### Work to complete
Could you write out the records exactly as they are given?

Segment Start: Given entries

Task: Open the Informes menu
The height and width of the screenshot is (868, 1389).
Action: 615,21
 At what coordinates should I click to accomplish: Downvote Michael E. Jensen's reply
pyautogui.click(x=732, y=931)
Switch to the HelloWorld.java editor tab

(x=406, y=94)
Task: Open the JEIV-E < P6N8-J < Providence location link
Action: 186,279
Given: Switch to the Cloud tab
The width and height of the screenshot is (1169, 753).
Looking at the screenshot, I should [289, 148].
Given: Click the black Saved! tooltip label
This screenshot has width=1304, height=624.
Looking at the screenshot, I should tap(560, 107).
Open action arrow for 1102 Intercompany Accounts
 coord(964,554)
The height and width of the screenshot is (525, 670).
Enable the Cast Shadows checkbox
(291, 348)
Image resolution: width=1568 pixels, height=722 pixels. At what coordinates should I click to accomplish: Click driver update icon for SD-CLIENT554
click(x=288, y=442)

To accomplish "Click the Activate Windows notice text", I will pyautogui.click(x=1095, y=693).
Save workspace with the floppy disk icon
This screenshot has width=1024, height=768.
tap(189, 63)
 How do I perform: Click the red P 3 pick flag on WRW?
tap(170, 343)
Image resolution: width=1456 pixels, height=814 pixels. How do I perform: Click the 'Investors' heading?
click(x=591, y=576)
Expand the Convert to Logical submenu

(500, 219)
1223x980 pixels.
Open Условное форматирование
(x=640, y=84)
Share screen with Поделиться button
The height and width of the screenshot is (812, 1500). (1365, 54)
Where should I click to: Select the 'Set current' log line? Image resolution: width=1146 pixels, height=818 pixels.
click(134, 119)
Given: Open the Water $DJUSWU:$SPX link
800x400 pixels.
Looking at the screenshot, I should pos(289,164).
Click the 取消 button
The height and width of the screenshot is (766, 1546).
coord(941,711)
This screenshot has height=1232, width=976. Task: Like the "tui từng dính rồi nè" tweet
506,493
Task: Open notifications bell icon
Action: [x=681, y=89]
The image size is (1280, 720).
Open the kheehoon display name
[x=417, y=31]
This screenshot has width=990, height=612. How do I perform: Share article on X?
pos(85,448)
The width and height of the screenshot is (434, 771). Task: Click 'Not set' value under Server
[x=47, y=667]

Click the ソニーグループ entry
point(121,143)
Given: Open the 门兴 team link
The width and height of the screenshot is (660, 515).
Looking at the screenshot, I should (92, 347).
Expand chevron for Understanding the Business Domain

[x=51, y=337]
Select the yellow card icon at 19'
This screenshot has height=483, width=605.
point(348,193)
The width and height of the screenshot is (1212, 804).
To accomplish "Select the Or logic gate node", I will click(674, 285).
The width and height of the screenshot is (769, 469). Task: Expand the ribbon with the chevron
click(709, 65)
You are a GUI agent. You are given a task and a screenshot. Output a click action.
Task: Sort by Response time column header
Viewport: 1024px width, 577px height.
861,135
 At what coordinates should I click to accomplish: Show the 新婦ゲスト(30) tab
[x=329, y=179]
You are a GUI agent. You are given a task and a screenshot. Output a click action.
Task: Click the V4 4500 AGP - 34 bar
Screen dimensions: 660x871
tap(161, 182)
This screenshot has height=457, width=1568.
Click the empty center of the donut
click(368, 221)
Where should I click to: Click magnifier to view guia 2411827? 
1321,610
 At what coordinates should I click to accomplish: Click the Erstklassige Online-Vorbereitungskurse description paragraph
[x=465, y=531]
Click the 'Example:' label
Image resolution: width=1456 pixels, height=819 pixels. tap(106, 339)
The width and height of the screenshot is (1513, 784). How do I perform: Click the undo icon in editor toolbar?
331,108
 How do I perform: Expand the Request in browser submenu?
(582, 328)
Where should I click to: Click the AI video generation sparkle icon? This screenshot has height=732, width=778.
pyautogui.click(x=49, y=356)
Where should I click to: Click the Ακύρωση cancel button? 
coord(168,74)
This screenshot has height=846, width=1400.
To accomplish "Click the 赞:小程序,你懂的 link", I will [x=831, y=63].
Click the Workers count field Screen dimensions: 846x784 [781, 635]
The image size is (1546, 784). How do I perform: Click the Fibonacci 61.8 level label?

Segment End: Given entries

### Answer for the task
Task: Open the Informes menu
The height and width of the screenshot is (868, 1389).
Action: 615,21
 At what coordinates should I click to accomplish: Downvote Michael E. Jensen's reply
pyautogui.click(x=732, y=931)
Switch to the HelloWorld.java editor tab

(x=406, y=94)
Task: Open the JEIV-E < P6N8-J < Providence location link
Action: 186,279
Given: Switch to the Cloud tab
The width and height of the screenshot is (1169, 753).
Looking at the screenshot, I should [289, 148].
Given: Click the black Saved! tooltip label
This screenshot has width=1304, height=624.
Looking at the screenshot, I should tap(560, 107).
Open action arrow for 1102 Intercompany Accounts
 coord(964,554)
The height and width of the screenshot is (525, 670).
Enable the Cast Shadows checkbox
(291, 348)
Image resolution: width=1568 pixels, height=722 pixels. At what coordinates should I click to accomplish: Click driver update icon for SD-CLIENT554
click(x=288, y=442)

To accomplish "Click the Activate Windows notice text", I will pyautogui.click(x=1095, y=693).
Save workspace with the floppy disk icon
This screenshot has width=1024, height=768.
tap(189, 63)
 How do I perform: Click the red P 3 pick flag on WRW?
tap(170, 343)
Image resolution: width=1456 pixels, height=814 pixels. How do I perform: Click the 'Investors' heading?
click(x=591, y=576)
Expand the Convert to Logical submenu

(500, 219)
1223x980 pixels.
Open Условное форматирование
(x=640, y=84)
Share screen with Поделиться button
The height and width of the screenshot is (812, 1500). (1365, 54)
Where should I click to: Select the 'Set current' log line? Image resolution: width=1146 pixels, height=818 pixels.
click(134, 119)
Given: Open the Water $DJUSWU:$SPX link
800x400 pixels.
Looking at the screenshot, I should pos(289,164).
Click the 取消 button
The height and width of the screenshot is (766, 1546).
coord(941,711)
This screenshot has height=1232, width=976. Task: Like the "tui từng dính rồi nè" tweet
506,493
Task: Open notifications bell icon
Action: [x=681, y=89]
The image size is (1280, 720).
Open the kheehoon display name
[x=417, y=31]
This screenshot has width=990, height=612. How do I perform: Share article on X?
pos(85,448)
The width and height of the screenshot is (434, 771). Task: Click 'Not set' value under Server
[x=47, y=667]

Click the ソニーグループ entry
point(121,143)
Given: Open the 门兴 team link
The width and height of the screenshot is (660, 515).
Looking at the screenshot, I should (92, 347).
Expand chevron for Understanding the Business Domain

[x=51, y=337]
Select the yellow card icon at 19'
This screenshot has height=483, width=605.
point(348,193)
The width and height of the screenshot is (1212, 804).
To accomplish "Select the Or logic gate node", I will click(674, 285).
The width and height of the screenshot is (769, 469). Task: Expand the ribbon with the chevron
click(709, 65)
You are a GUI agent. You are given a task and a screenshot. Output a click action.
Task: Sort by Response time column header
Viewport: 1024px width, 577px height.
861,135
 At what coordinates should I click to accomplish: Show the 新婦ゲスト(30) tab
[x=329, y=179]
You are a GUI agent. You are given a task and a screenshot. Output a click action.
Task: Click the V4 4500 AGP - 34 bar
Screen dimensions: 660x871
tap(161, 182)
This screenshot has height=457, width=1568.
Click the empty center of the donut
click(368, 221)
Where should I click to: Click magnifier to view guia 2411827? 
1321,610
 At what coordinates should I click to accomplish: Click the Erstklassige Online-Vorbereitungskurse description paragraph
[x=465, y=531]
Click the 'Example:' label
Image resolution: width=1456 pixels, height=819 pixels. tap(106, 339)
The width and height of the screenshot is (1513, 784). How do I perform: Click the undo icon in editor toolbar?
331,108
 How do I perform: Expand the Request in browser submenu?
(582, 328)
Where should I click to: Click the AI video generation sparkle icon? This screenshot has height=732, width=778.
pyautogui.click(x=49, y=356)
Where should I click to: Click the Ακύρωση cancel button? 
coord(168,74)
This screenshot has height=846, width=1400.
To accomplish "Click the 赞:小程序,你懂的 link", I will [x=831, y=63].
Click the Workers count field Screen dimensions: 846x784 [781, 635]
The image size is (1546, 784). How do I perform: Click the Fibonacci 61.8 level label?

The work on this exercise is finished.